This is what I got when trying to form a Xingyiquan group recently. A lot of YEAH COOL, I'm There...followed by well, I'm busy or my schedule does not allow, or (and I am betting this is part of the problem with WIng Chun too) Hey that looks hard and painful...


----------



## Eric_H (Dec 9, 2011)

Been part of a school that struggled with membership issues, been owner of two separate clubs that struggled with membership issues. Being a Sifu/Sensei/Coach/Whatever is a tough gig. 

There's no easy solution to it, just have to keep plugging away, trying new marketing angles and getting your name out in the community.


----------



## KamonGuy2 (Dec 9, 2011)

Its sad to see that. I love wing chun and Im always interested with what other wing chun schools develop into their training. The key to attracting new students is actually not to 'over try'. What I mean by this is that there is a kickboxing school that I know of in our local area that almost bully people into joining up. They approach people in the high street and get them to 'sign up' by filling out forms etc. Its far too aggressive and in my opinion a bit thuggish. 

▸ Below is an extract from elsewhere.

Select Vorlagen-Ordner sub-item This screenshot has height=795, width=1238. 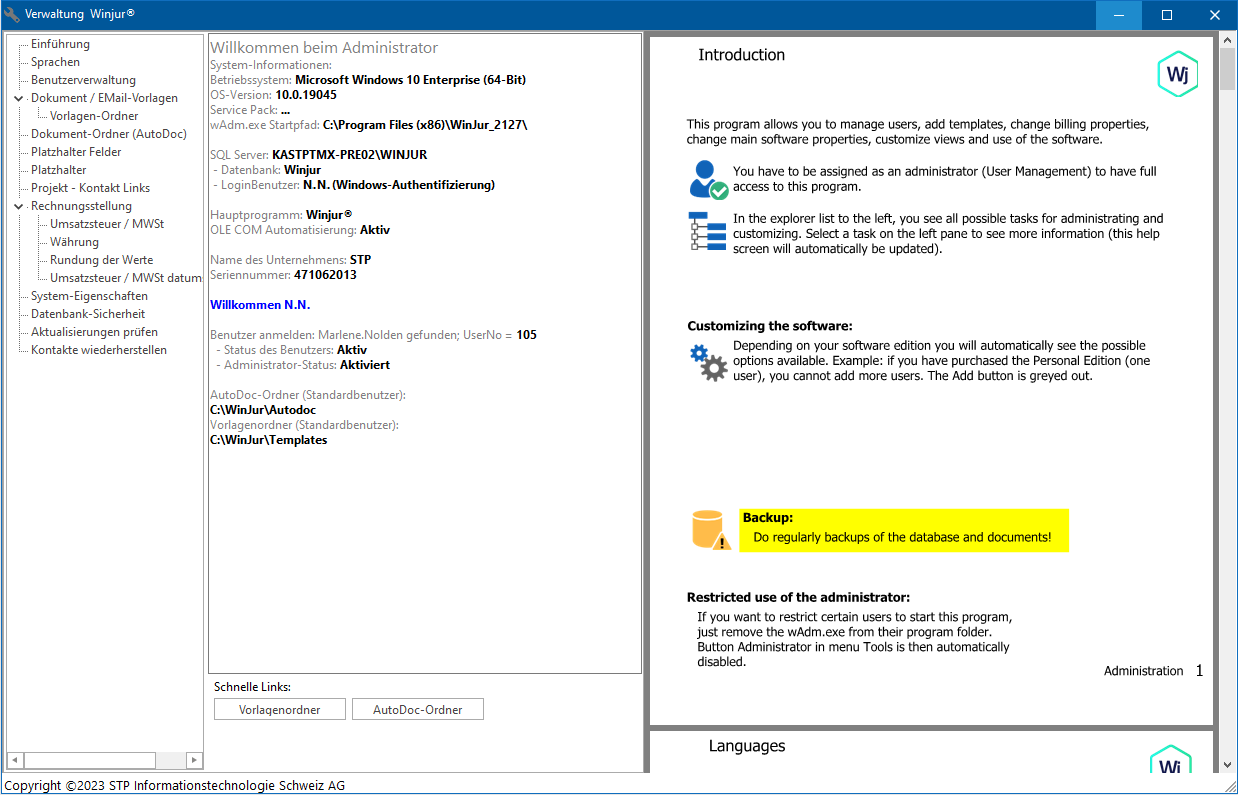click(94, 116)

Put up some flyers, make deals with your local chinese takeaways to promote your business (they tend to have a soft spot for wing chun). 

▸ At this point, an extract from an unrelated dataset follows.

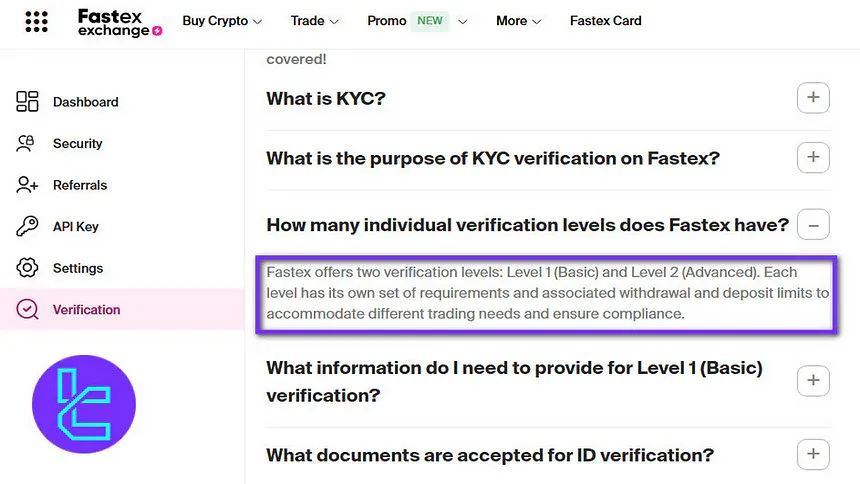Expand the "What is KYC?" question
The image size is (860, 484).
(813, 98)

You would be surprised where your new students will come from.


----------



## Jox (Dec 10, 2011)

*Hi guys...  
*
I live in a small town. I have a small group 3-4 students. 
Students come and go. Some stays and practice for awhile and later go.
Some stay longer time and then just disappear without saying goodbye. 
 Some have interest, but do not have time etc, etc...

It looks that only one who persist, am I.
 I keep going forward no matter what, ups and downs...

 In my opinion, four primary prerequisites for every martial artist are needed:

 1.Time
 2.Dedication
 3.Practice
 4.Discipline    

Only a few are willing to keep them through longer period of time...


Jox


----------



## Blindside (Dec 10, 2011)

Not WC, but I've helped build two Kali training groups.  The second group I started three years ago, at the end of the first year I had four guys, at the end of the second I had 10, now, at the end of the third I have 4 guys again.   It is a good group, but I would like to continue to expand.  One of the reasons for the decrease was me shutting down entry last year so I could focus on the group I had, knowing that I would face attrition, unfortunately I got a little more than I bargained for. I will start advertising again after the new year.

No other advise than to keep on going on, I don't advertise except for Craigslist and am listed on a couple on online advertising sites like dojolocater.com.  I did initial advertising by throwing a couple of cheap seminars, that got me the first couple of guys, and I knew I was targeting already experienced guys by aiming my seminars at other martial arts schools.  That worked fairly well, since then it has been half word of mouth and half Craigslist.


----------



## Thesemindz (Dec 10, 2011)

I've had a great response from craigslist. I don't use it now because I'm teaching out of my home and I don't want any weirdo off the internet knowing where I live and seeing my big screen tv. But in the past when I used craigslist I got an immediate and impressive number of inquiries.


-Rob


----------



## geezer (Dec 11, 2011)

Thesemindz said:


> I've had a great response from craigslist. I don't use it now because I'm teaching out of my home and I don't want any weirdo off the internet knowing where I live and seeing my big screen tv. But in the past when I used craigslist I got an immediate and impressive number of inquiries. -Rob



I'll give it a try. I teach at a city park and intermittently offer classes at a Y, and I don't have an especially big TV, so I'm not worried!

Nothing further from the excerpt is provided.